Bild: Das ehemalige Salzbergwerk Asse bei Wolfenbüttel
Göttingen taz | Die Zahl der Teilnehmenden – in Präsenz und online – war
überschaubar, als die Bundesgesellschaft für Endlagerung (BGE) am
Donnerstagabend unter dem schmucklosen Titel [1][„Betrifft: Asse“] darüber
informierte, was sich aus ihrer Sicht 2022 rund um das Atommülllager im
Kreis Wolfenbüttel getan hat. Und was sie als Betreiber der Anlage in
diesem Jahr plant, um die marode Schachtanlage zu stabilisieren und die
Rückholung der tief unten lagernden radioaktiven Abfälle vorzubereiten.
Allerdings kam die Infoveranstaltung durchaus zur rechten Zeit. Denn zu
berichten gibt es mehr als genug, die [2][Probleme und offenen Fragen zur
Asse hatten sich zuletzt gehäuft]. Auf diese ging die BGE, die neben ihrem
Technischen Geschäftsführer Thomas Lautsch auch den Projektverantwortlichen
Jens Köhler als Referenten aufgeboten hatte, indes nur zum Teil ein.

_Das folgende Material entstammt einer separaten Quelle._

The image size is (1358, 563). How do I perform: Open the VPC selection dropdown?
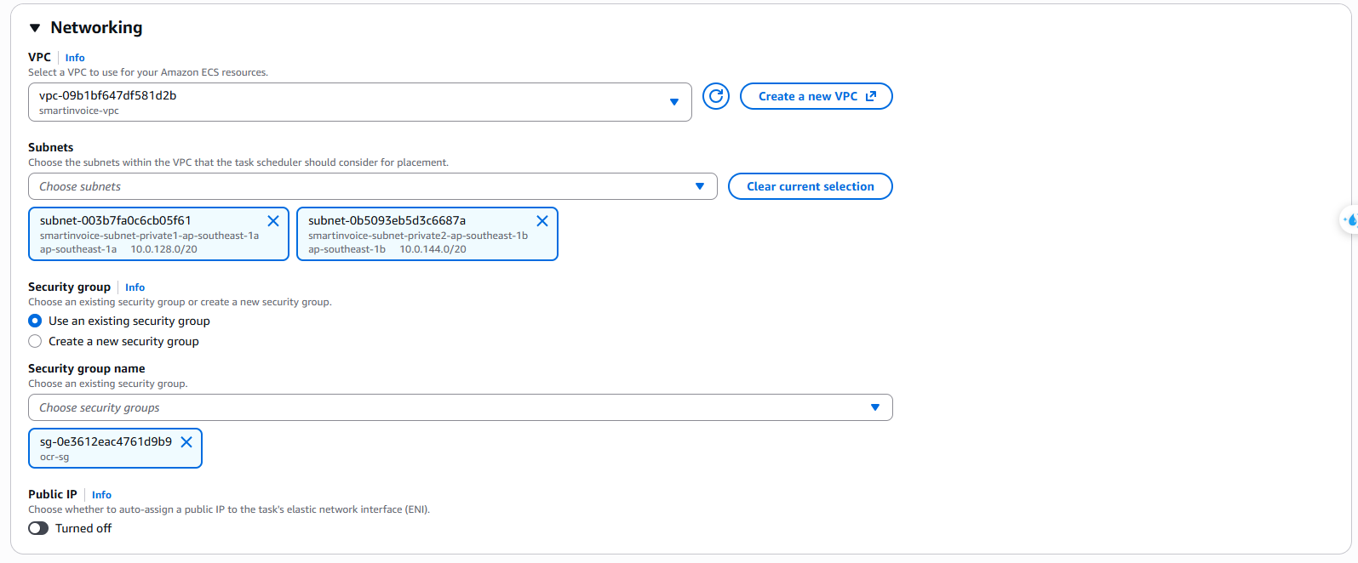[359, 102]
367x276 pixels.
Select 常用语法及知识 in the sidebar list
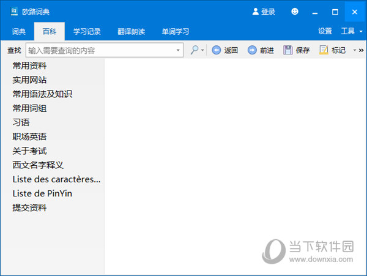pyautogui.click(x=42, y=94)
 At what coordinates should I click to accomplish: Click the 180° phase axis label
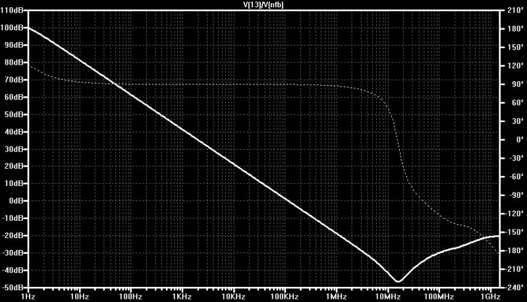pyautogui.click(x=516, y=28)
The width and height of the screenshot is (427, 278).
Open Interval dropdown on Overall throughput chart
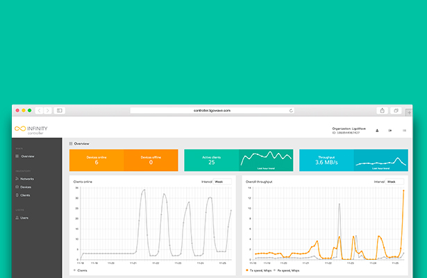coord(395,181)
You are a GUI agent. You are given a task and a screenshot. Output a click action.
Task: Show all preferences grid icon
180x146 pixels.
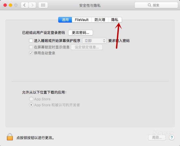click(x=43, y=5)
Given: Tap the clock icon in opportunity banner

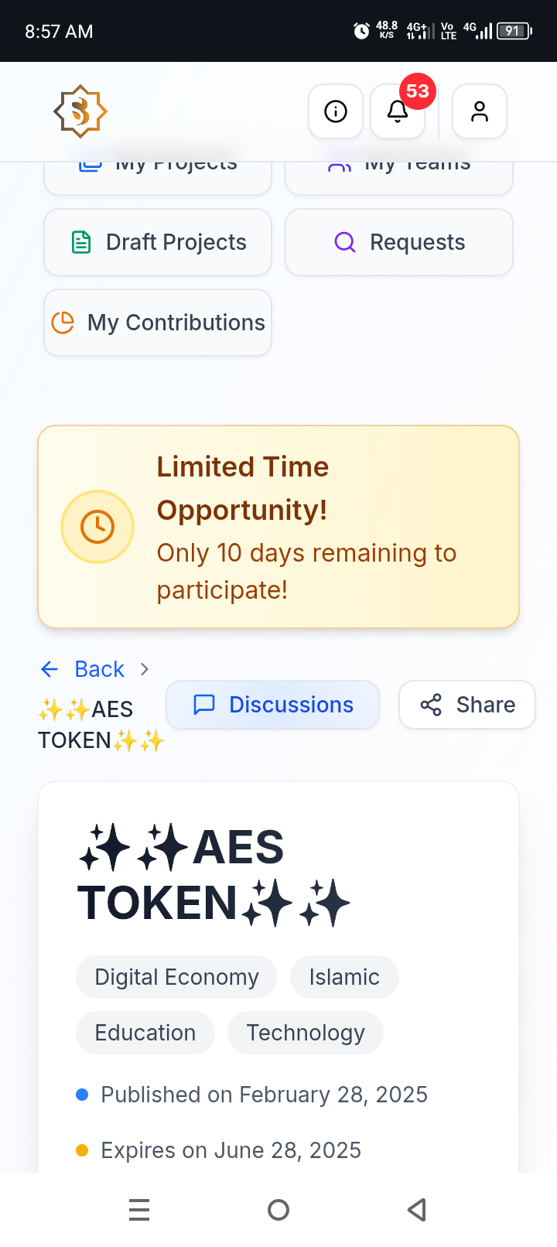Looking at the screenshot, I should click(x=97, y=527).
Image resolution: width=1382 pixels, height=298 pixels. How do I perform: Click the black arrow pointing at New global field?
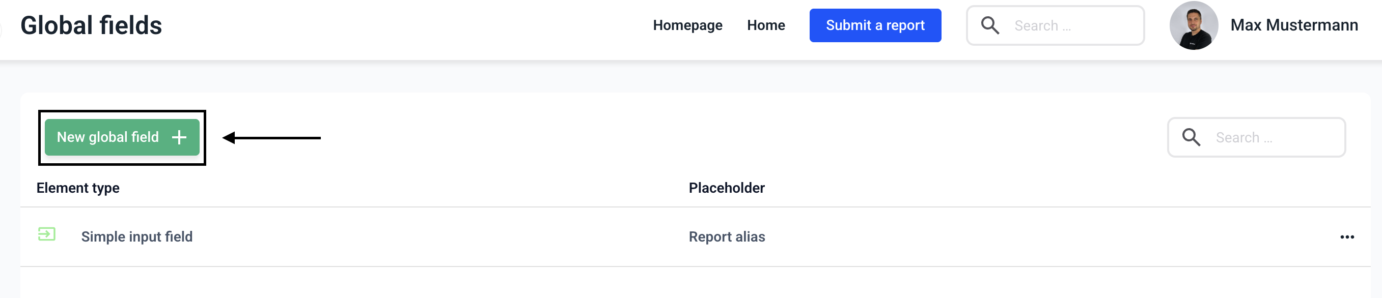(x=271, y=138)
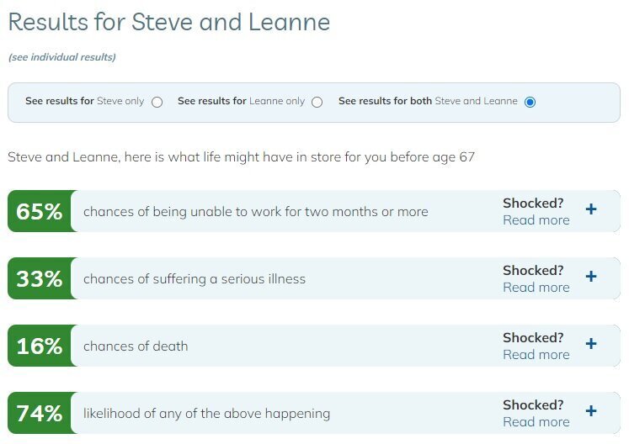Click the unable to work for two months text
This screenshot has width=629, height=444.
[255, 212]
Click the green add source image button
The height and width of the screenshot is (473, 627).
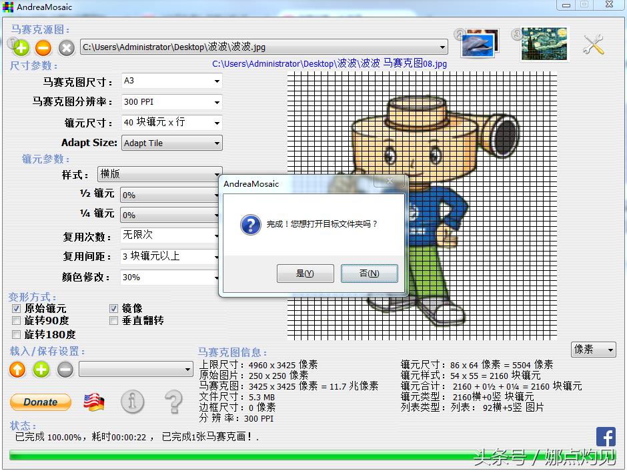pyautogui.click(x=21, y=47)
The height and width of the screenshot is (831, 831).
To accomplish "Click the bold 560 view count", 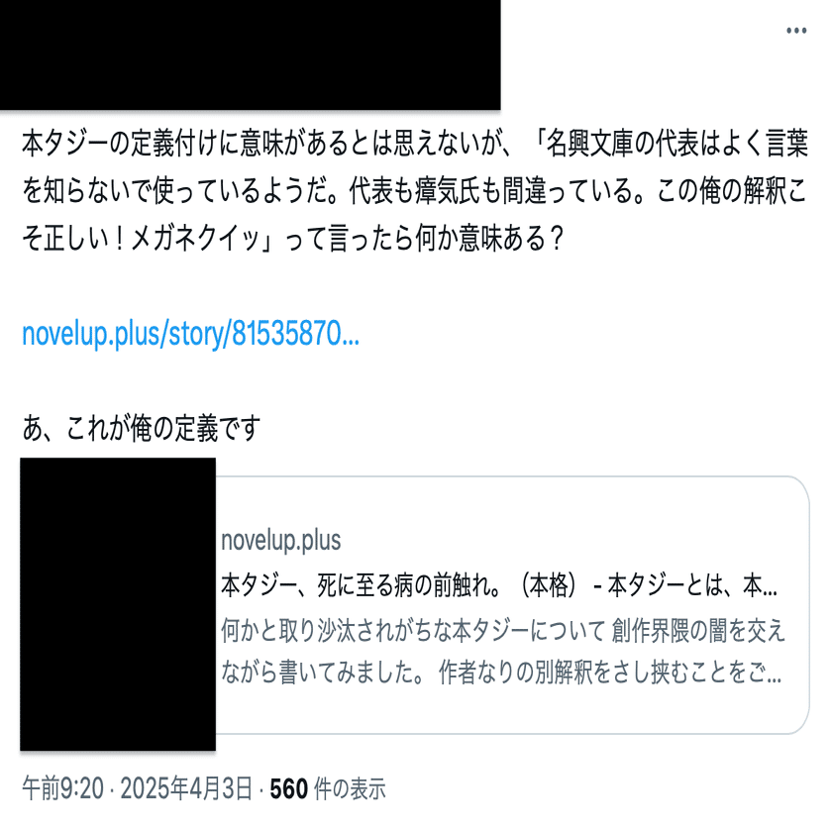I will coord(289,788).
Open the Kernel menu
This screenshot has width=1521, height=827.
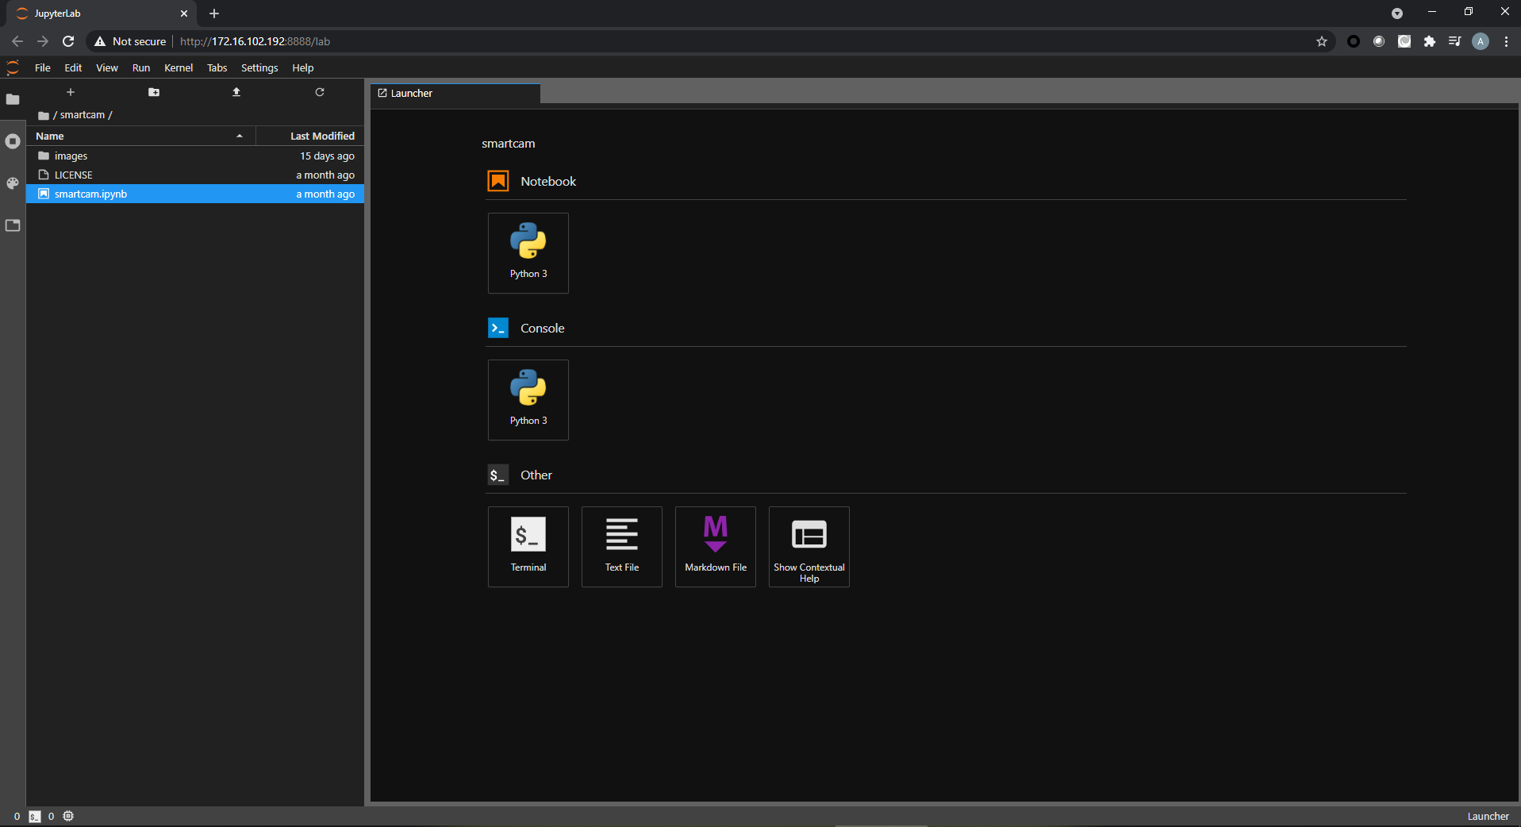[x=178, y=67]
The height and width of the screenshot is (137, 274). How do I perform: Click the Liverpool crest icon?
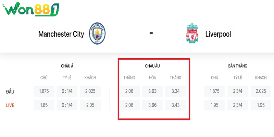pos(192,34)
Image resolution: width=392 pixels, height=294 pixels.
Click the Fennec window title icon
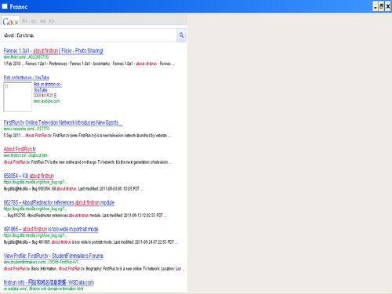point(5,6)
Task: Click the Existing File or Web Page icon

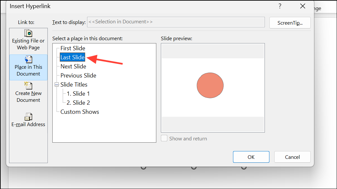Action: [28, 33]
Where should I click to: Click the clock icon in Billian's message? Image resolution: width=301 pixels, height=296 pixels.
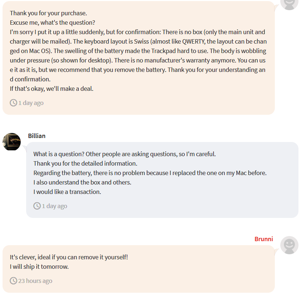[37, 206]
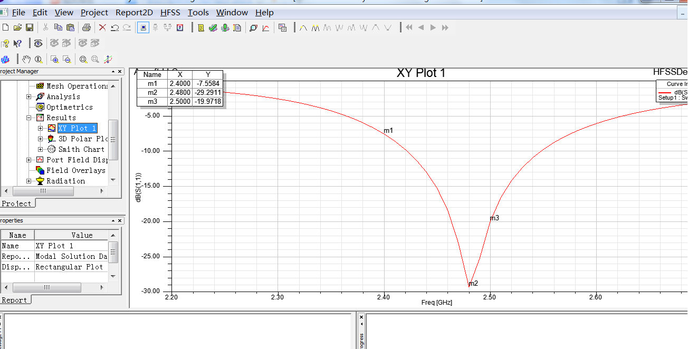Click the Save file icon

30,27
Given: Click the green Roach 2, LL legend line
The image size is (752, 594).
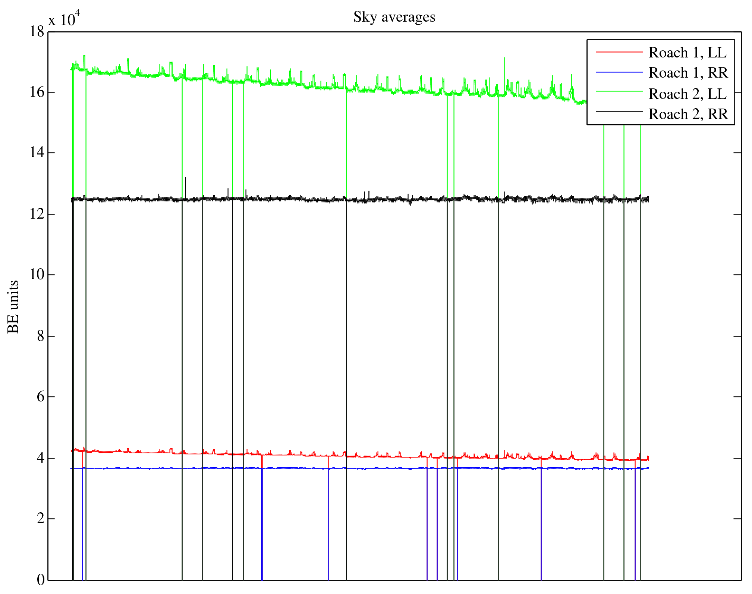Looking at the screenshot, I should (x=619, y=91).
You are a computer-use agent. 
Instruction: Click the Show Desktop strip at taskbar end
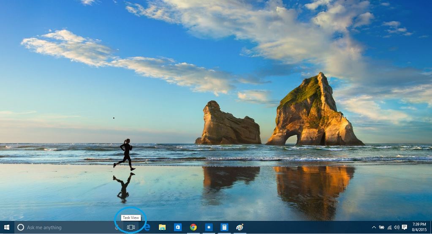[431, 227]
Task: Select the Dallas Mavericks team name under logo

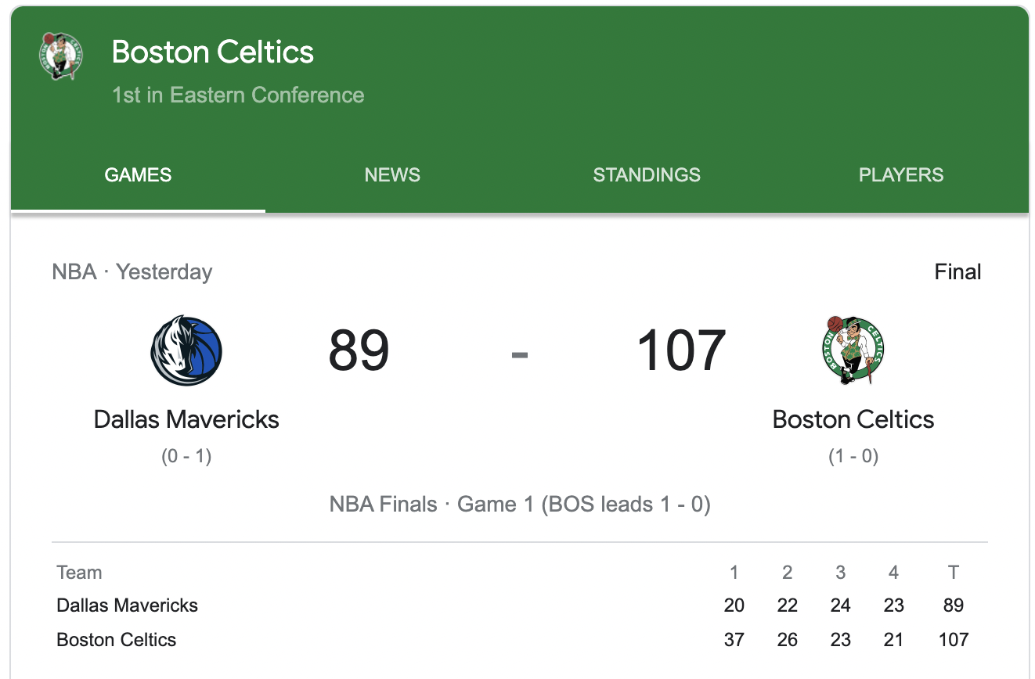Action: pyautogui.click(x=186, y=419)
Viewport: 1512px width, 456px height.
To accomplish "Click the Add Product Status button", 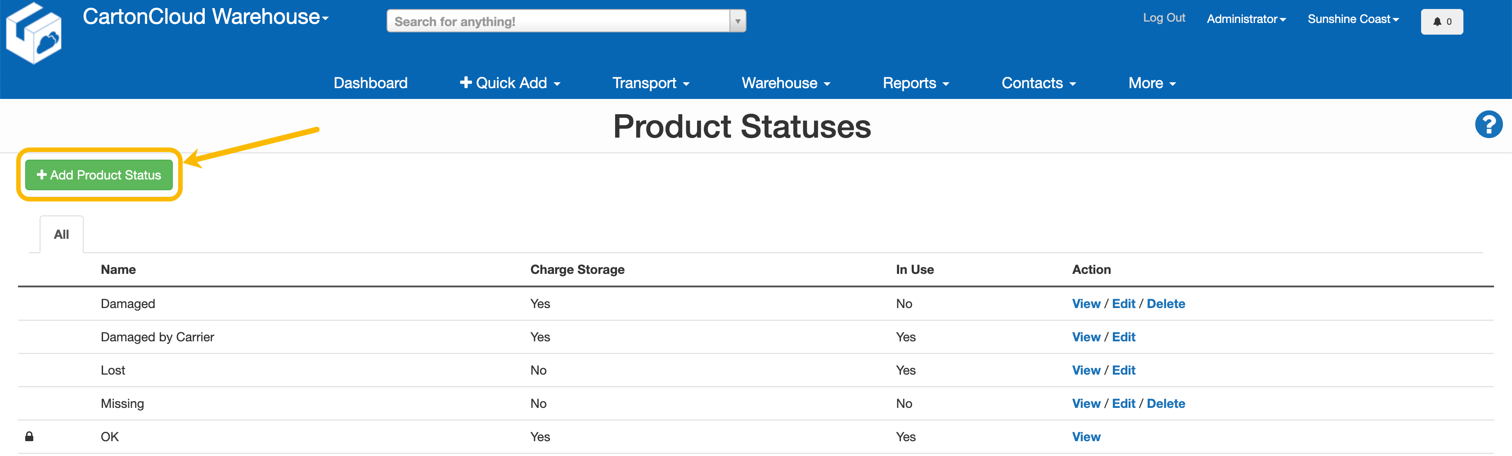I will point(98,175).
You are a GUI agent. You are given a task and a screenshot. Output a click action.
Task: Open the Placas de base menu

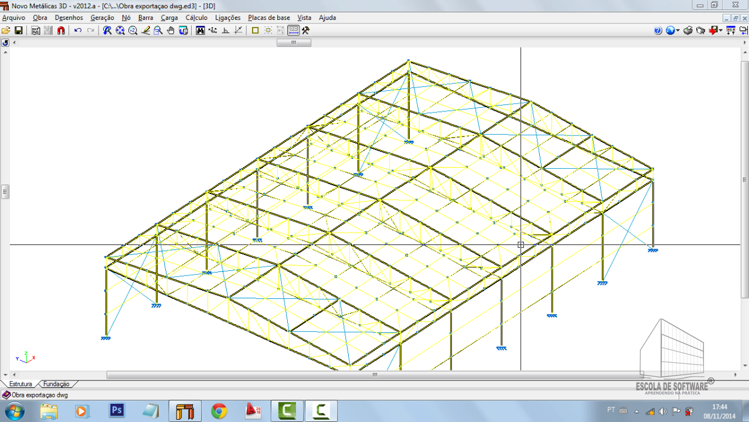(269, 18)
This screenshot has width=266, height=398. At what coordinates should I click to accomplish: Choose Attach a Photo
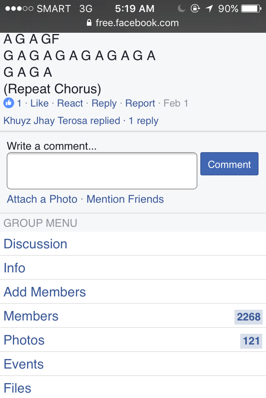coord(42,199)
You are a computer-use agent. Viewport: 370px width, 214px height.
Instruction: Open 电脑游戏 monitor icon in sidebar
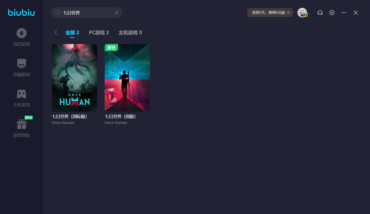(21, 63)
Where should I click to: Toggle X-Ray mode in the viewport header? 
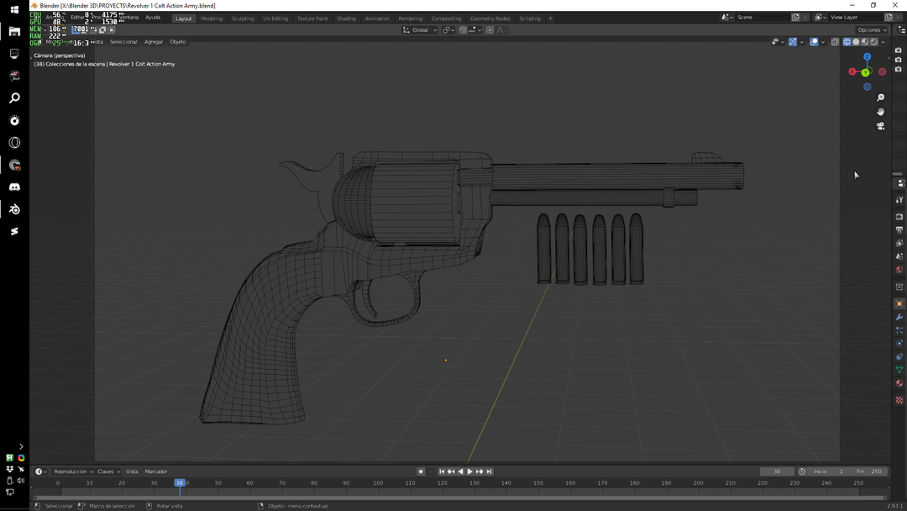click(834, 41)
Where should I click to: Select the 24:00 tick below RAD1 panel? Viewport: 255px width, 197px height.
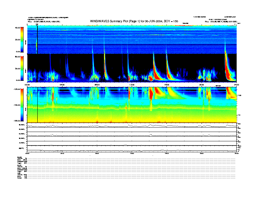point(236,84)
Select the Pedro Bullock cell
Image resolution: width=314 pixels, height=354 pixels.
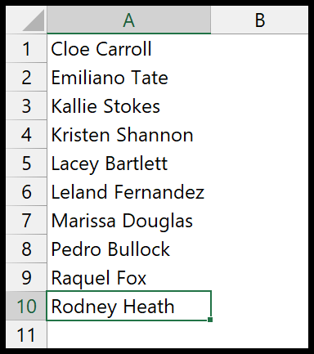pyautogui.click(x=128, y=249)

Das frühere Salzbergwerk Asse II war in den 1960er Jahren zum
„Versuchsendlager“ für schwach und mittelradioaktiven Atommüll auserkoren
worden. Zwischen 1967 und 1978 wurden dort, angeblich probeweise, rund
126.000 Fässer mit leicht und mittelstark verstrahlten nuklearen und
chemischen Abfällen gebracht, teilweise kippten Radlader die Behälter
einfach in die ehemaligen Abbaukammern.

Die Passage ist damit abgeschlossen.